* Task goal:
Could you resume the text on diabetes mellitus below, continuing after its final sentence?

* Excerpt:

Diabetes Mellitus – Diagnosis and Treatment

Diabetes mellitus (DM) is a very prevalent disease (median prevalence ~ 8% in USA) that leads to significant morbidity and mortality. DM can be classified in 2 types: Type 1 (due to beta cell destruction that leads to absolute insulin deficiency) or Type 2 (insulin resistance that may or may not be accompanied by relative insulin deficiency). Type 2 DM is the most common (90%) type in USA.

The risk factors for type 2 diabetes include: age (>=45 years), overweight, DM in a first-degree relative, sedentary lifestyle, history of gestational DM, dyslipidemia, impaired glucose tolerance, polycystic ovary syndrome and history of vascular disease.


Acutely, hyperglycemia due to uncontrolled diabetes can be life threatening when it presents as diabetic ketoacidosis or hyperosmolar hyperglycemic state (both discussed in another article).

* Extracted entries:
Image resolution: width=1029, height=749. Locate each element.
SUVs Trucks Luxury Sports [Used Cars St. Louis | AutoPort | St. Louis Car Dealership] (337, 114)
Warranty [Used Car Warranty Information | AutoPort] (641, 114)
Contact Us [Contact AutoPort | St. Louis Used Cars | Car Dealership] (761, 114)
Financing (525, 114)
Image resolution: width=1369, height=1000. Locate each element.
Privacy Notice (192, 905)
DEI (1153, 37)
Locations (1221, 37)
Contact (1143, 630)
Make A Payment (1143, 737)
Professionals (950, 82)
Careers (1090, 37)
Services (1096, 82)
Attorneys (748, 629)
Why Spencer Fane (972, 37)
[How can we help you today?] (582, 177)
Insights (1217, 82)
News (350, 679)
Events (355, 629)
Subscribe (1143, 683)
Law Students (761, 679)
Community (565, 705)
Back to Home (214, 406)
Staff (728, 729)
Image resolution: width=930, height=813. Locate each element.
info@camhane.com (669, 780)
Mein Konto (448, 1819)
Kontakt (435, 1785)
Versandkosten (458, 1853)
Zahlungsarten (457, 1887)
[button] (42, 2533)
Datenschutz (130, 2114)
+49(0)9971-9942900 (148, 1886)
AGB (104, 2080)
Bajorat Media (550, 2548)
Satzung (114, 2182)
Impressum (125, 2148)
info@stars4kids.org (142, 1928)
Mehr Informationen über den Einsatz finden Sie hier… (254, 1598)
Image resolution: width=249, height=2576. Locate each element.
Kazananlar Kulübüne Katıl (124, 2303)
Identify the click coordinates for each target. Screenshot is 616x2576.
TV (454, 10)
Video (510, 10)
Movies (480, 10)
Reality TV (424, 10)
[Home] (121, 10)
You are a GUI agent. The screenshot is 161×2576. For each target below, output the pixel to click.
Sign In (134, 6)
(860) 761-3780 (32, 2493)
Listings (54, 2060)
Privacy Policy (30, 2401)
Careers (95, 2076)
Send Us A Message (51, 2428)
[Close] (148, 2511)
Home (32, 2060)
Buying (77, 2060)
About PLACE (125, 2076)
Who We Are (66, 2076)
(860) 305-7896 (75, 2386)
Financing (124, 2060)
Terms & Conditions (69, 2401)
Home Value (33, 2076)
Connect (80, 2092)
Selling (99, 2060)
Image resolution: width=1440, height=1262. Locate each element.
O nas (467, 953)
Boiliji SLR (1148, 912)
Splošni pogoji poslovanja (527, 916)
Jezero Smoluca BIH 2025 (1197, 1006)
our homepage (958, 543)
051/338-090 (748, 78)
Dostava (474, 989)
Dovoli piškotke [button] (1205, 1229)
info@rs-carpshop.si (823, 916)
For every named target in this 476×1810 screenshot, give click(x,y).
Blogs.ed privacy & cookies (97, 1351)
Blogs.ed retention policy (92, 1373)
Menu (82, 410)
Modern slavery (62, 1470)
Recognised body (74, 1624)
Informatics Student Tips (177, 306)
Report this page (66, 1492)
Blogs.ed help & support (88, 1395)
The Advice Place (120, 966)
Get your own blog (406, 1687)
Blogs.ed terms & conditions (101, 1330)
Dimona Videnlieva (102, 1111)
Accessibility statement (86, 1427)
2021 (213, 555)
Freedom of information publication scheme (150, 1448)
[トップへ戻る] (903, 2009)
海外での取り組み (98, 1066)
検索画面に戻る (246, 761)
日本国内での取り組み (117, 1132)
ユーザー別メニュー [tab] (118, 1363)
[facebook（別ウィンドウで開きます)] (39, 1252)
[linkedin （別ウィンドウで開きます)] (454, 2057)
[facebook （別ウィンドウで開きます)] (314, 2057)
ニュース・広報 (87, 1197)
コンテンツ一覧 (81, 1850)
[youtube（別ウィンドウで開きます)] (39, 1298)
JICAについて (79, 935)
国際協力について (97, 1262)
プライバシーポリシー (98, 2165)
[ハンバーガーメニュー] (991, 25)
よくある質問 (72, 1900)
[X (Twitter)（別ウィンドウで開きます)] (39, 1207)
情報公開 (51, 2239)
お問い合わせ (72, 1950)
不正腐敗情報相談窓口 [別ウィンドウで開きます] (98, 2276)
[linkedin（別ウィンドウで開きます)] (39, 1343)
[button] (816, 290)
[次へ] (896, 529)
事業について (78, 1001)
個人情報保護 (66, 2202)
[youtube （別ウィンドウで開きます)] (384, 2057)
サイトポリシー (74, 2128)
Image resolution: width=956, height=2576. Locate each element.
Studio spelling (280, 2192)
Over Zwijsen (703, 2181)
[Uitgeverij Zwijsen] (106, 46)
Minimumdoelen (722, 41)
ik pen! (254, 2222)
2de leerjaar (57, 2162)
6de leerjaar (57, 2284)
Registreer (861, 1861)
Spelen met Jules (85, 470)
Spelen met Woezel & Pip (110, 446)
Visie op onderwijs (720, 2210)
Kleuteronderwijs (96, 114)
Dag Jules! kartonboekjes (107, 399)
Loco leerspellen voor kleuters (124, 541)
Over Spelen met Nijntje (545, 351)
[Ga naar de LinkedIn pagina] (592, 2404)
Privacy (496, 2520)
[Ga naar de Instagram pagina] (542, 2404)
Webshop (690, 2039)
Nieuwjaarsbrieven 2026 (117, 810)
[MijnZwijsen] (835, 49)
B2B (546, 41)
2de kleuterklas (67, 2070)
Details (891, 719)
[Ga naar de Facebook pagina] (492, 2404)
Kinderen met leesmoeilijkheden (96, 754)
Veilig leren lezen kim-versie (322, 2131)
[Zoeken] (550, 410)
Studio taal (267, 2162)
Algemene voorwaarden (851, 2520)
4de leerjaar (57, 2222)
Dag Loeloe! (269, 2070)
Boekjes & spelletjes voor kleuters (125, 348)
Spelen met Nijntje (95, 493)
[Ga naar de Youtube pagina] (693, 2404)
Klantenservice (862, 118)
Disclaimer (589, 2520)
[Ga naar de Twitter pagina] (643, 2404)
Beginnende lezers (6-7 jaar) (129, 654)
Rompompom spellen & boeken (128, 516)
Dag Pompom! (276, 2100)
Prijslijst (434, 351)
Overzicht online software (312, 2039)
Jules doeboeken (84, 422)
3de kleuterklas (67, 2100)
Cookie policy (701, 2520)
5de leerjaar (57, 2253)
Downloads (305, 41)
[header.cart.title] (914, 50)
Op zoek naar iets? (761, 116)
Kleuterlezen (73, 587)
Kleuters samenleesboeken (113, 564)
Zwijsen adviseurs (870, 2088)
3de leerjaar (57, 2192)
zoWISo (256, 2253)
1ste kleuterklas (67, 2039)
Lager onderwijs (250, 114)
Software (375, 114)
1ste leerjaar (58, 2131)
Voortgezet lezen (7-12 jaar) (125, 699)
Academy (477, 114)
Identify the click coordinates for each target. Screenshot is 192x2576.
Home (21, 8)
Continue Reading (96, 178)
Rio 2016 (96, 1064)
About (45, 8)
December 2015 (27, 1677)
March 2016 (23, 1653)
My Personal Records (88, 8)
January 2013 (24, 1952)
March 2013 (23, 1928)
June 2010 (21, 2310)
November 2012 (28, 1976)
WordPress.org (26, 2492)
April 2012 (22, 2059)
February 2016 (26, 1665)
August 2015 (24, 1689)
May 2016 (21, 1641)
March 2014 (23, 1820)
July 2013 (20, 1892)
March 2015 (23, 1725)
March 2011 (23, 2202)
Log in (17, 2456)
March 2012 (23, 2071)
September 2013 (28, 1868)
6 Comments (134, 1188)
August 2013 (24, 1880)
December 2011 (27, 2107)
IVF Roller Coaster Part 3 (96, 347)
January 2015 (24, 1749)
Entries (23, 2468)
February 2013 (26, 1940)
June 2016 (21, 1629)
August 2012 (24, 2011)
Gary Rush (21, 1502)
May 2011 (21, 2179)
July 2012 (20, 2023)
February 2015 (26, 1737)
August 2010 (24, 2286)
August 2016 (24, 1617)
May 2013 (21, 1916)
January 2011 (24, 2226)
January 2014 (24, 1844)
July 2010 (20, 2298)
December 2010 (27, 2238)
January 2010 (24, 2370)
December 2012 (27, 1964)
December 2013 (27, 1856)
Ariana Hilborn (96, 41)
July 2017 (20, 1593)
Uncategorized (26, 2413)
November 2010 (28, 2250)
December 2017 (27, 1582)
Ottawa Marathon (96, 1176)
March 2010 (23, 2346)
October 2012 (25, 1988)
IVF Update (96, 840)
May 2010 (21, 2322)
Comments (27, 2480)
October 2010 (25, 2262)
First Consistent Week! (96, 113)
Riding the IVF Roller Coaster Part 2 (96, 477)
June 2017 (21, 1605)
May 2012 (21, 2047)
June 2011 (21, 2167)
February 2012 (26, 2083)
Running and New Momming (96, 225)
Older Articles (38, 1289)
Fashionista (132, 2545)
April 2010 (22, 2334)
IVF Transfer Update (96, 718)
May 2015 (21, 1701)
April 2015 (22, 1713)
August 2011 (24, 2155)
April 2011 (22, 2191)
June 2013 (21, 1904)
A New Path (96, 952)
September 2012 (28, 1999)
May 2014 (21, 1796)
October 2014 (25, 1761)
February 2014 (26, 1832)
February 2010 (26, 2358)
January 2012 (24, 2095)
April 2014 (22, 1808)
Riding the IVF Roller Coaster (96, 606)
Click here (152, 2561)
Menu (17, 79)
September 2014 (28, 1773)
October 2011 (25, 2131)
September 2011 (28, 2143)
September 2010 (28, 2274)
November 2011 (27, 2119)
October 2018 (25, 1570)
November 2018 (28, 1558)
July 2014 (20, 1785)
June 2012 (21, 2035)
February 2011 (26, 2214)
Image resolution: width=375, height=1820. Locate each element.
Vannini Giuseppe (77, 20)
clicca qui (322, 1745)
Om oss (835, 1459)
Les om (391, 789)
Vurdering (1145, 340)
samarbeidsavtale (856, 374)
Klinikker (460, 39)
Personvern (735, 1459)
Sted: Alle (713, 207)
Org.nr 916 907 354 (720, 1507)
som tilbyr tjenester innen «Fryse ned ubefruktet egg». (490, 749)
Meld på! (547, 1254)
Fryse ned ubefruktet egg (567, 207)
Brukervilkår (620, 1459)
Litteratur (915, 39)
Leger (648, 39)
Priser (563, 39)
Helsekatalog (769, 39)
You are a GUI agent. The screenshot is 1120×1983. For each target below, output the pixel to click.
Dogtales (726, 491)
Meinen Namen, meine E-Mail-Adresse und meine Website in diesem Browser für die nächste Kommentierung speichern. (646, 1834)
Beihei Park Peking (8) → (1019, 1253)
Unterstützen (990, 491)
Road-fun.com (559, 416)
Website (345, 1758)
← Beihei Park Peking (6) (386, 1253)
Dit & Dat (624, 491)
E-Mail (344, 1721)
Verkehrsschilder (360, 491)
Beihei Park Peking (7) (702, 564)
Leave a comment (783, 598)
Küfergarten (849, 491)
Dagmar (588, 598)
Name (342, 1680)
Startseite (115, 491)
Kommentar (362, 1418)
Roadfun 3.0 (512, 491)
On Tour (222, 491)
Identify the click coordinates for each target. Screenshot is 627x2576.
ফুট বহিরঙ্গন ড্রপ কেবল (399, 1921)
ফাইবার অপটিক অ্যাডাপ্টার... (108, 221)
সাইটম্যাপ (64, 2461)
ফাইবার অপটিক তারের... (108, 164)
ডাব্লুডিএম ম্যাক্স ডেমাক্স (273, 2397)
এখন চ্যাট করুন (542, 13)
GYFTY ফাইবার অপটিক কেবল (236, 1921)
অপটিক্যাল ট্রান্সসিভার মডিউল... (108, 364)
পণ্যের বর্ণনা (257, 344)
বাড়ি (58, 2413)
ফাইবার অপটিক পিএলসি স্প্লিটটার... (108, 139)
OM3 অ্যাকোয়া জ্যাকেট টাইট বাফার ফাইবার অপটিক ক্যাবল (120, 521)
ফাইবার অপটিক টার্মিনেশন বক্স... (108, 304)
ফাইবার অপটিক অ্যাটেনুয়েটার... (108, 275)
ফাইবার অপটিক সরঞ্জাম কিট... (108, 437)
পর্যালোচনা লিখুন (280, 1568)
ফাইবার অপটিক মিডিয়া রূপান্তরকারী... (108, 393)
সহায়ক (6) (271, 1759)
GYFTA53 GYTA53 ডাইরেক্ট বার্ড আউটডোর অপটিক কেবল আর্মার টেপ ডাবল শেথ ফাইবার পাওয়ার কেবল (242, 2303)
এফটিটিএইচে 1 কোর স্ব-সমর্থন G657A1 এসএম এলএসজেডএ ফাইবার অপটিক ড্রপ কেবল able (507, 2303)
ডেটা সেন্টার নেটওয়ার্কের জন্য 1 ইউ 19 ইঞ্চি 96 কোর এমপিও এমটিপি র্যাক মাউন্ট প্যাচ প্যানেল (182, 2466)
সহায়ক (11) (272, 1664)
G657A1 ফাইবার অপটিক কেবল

* Result of this task:
Most individuals, however, can be hyperglycemic and fairly asymptomatic for a long time, which may delay the diagnosis of DM. The symptomatic patients may complain of fatigue, nocturia, polyuria, polydipsia and sometimes weight loss. Late in the disease course, patients may present with symptoms due to chronic complications of DM like neuropathy, foot ulcers, visual problems or macrovascular complications (CAD among others).


Any of the following is diagnostic of diabetes:

  1. Hemoglobin A1C ≥6.5
  2. Fasting plasma glucose (FPG) ≥126mg/dL (7mmol/L) (fasting 8hr)
  3. Two-hour plasma glucose ≥200mg/dL (11.1mmol/L) during a 75g oral glucose tolerance test (OGTT).
  4. A patient with symptoms of hyperglycemia or with DKA/HHS with a random plasma glucose ≥200mg/dL

If the patient does not have symptoms and does not have high blood glucose when examined, it may be relevant to repeat tests 1-3 before establishing the diagnosis of DM.

Some patients are at increased risk of cardiovascular complications even before they meet criteria for DM. Such patients include people with FPG between 100 and 125mg/dL [impaired fasting glucose (IFG)], with a 2hour 75g OGTT between 140-199mg/dL [impaired glucose tolerance (IPG)], and patients with hemoglobin A1C between 5.7 and 6.5.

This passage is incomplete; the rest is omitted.